[Stored data]
* * * * * * *

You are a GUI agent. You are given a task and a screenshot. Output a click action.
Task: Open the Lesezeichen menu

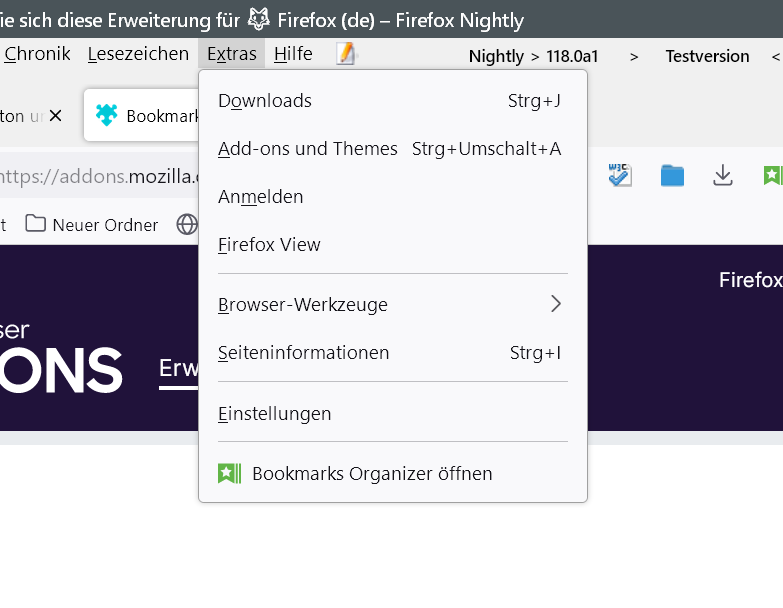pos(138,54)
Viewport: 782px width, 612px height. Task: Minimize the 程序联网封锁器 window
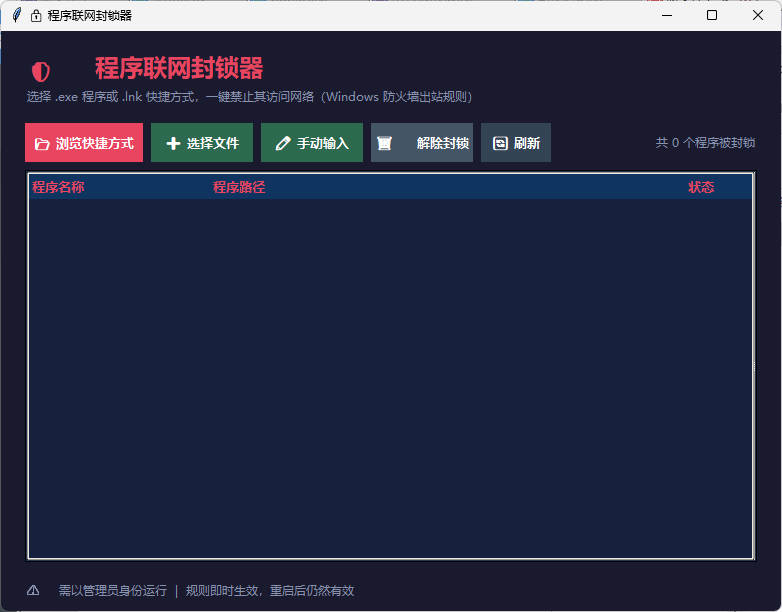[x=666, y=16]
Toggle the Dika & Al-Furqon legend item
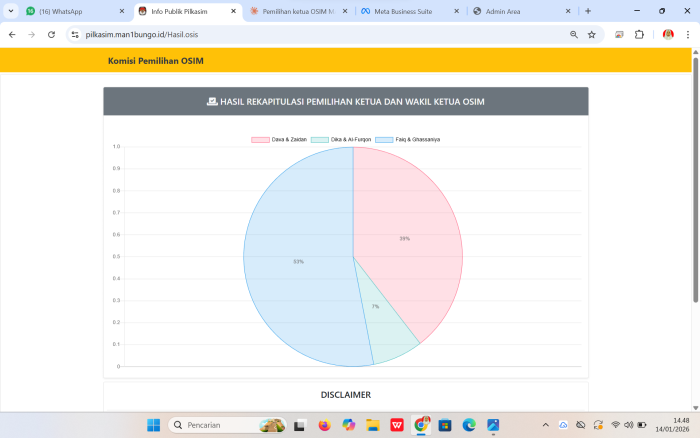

* * * * * * *

* _ACTIVITY_
In the copy, include every entry above exactly and leave out each picture.

* _EXPECTED ANSWER_
You are a GUI agent. You are given a task and a screenshot. Output a click action.
Task: Open the Lesezeichen menu

pos(138,54)
Viewport: 782px width, 612px height. Task: Minimize the 程序联网封锁器 window
[x=666, y=16]
Toggle the Dika & Al-Furqon legend item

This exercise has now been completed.